Convert an HTML file or folder (and its content) in a Markdown file
Execution:
python HTML2mdCLI.py -s <input_file_or_folder> -d <destination_path>
where:
-h, --help: Print this help
-s, --source <source_path>: (Mandatory) source file or folder
-d, --dest <dest_path>: (Mandatory) destination file or folder
-r, --replace : (Optional) Flag: Replace Google Drive links to local links (It WON'T download the content by default. You must use in conjunction with --download to force the download)
-D, --download : (Optional) Flag: Download Google Drive content to local drive.This option will have effect only if is used in conjunction with --replace, otherwise will be ignored
-u, --url: (Optional) Use the page title, header of level 1 or the last section of the URL as URL description (only when URL link a description are the same). NOTE: This option can be slow.
-t, --timeout <seconds>: (Optional) Timeout, in seconds, to use in link validation connections. It admits milliseconds, e.g. "0.750" or seconds "2". By default is unlimited
-m, --multiline : (Optional) Support for multiline content in table cells. (Warning: Google Sites may use internal tables in HTML wich may not seem tables for the user. Use under your own risk!)
These are some recommended readings in order to set up a local environment using PyCharm;
The standard in Python projects is to create a file called requirements.txt and list the packages you want in there.
PyCharm will automatically ask if you want to install those packages as soon as you type them in. Go ahead and let it.
beautifulsoup4
google-api-python-client
google-auth-oauthlib
To get started integrating with the Google Drive UI, you need to enable the Drive API within your app's Cloud Platform project and provide configuration details.
Please see Enable the Google Drive API
NOTE: Google has changed the Google Drive API. The app hasn't been tested wiht the new app
Update to some Google Drive file links, admin decision recommended before July 23, 2021 Developers: Items that have a Drive API permissionwith type=domain or type=anyone, where withLink=true (v2) or allowFileDiscovery=false (v3), will be affected. In addition to the item ID, your application may now also need a resource key to access these items. Use our Developer resource to learn more about how this update will impact your projects.

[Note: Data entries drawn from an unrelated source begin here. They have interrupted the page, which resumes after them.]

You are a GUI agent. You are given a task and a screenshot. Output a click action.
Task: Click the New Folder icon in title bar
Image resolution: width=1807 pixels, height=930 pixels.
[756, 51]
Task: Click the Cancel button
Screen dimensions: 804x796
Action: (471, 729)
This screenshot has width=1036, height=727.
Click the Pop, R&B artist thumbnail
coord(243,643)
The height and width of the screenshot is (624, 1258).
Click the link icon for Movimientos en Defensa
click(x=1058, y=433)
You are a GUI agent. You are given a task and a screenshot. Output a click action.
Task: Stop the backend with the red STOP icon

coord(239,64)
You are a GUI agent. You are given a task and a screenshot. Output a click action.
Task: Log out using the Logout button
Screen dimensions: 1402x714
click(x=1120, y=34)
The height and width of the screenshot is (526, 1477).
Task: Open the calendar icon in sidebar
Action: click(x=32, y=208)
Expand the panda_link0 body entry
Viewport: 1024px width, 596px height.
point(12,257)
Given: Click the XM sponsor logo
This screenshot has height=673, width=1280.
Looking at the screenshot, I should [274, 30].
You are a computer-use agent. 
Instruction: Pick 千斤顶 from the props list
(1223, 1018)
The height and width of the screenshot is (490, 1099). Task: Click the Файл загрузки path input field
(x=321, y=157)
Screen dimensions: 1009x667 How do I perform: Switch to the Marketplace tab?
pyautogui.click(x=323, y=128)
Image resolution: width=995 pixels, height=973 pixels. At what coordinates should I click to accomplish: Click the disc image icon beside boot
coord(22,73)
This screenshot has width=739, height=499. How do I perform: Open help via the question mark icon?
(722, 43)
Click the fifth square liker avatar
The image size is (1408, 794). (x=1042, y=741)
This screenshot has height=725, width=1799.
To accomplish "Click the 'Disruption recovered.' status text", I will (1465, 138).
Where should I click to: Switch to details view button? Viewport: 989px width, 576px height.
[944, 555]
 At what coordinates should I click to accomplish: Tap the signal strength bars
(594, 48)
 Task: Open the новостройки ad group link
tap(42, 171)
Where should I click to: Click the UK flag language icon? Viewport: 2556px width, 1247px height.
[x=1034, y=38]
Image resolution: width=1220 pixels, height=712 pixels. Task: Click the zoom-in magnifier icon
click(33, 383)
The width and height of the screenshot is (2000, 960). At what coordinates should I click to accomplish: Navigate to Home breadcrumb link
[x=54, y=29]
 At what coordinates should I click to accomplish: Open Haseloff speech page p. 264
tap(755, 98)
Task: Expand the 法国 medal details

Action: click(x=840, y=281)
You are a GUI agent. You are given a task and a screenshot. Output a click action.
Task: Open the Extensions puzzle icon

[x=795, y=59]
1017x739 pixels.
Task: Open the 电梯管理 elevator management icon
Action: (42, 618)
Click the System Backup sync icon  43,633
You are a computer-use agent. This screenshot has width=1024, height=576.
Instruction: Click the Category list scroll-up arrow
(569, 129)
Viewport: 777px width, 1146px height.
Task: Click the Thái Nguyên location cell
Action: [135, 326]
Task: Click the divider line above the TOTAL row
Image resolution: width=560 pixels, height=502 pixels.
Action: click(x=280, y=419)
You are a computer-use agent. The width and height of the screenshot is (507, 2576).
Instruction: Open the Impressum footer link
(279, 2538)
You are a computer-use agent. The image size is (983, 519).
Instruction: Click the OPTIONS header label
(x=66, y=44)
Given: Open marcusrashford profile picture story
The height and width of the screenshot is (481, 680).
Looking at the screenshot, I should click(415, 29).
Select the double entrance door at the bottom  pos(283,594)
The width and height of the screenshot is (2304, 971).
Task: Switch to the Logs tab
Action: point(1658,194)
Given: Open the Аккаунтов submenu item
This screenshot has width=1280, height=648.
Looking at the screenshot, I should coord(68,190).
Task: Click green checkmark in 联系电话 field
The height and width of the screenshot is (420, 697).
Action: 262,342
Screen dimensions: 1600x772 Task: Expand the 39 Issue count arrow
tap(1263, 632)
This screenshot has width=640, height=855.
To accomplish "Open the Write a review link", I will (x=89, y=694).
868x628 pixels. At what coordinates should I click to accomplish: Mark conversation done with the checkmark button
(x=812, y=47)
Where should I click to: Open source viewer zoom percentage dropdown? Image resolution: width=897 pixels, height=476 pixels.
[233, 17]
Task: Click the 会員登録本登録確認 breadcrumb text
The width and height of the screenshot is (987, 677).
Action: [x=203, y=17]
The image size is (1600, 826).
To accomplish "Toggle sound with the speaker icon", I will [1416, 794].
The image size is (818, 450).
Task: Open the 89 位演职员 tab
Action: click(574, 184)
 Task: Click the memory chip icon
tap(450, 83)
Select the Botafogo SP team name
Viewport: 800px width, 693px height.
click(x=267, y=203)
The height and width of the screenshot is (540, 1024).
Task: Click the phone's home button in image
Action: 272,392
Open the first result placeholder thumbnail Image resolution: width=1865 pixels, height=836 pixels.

In order to execute the unit test that downloads content from Google Drive, you must have access to the Google Drive account where the content is stored.
This application needs a local copy of a website (www.fiquipedia.es) to use as input. The source HTML will be converted to Markdown.
$ apt-get install wget
$ /bin/bash -c "$(curl -fsSL https://raw.githubusercontent.com/Homebrew/install/HEAD/install.sh)"
$ brew install wget
wget --content-disposition --recursive -p http://www.fiquipedia.es
If the server is kind, it might be sticking a Content-Disposition header on the download advising your client of the correct filename. Telling
wget` to
listen to that header for the final filename is as simple as:
wget --content-disposition
Otherwise, you need to execute this script to remove the URL parameters from
the file names added by wget
# /bin/bash
for i in `find $1 -type f`
do
output=`echo $i | cut -d? -f1`
if [ $i != $output ]
then
mv $i $output
else
echo "Skiping $i"
fi
done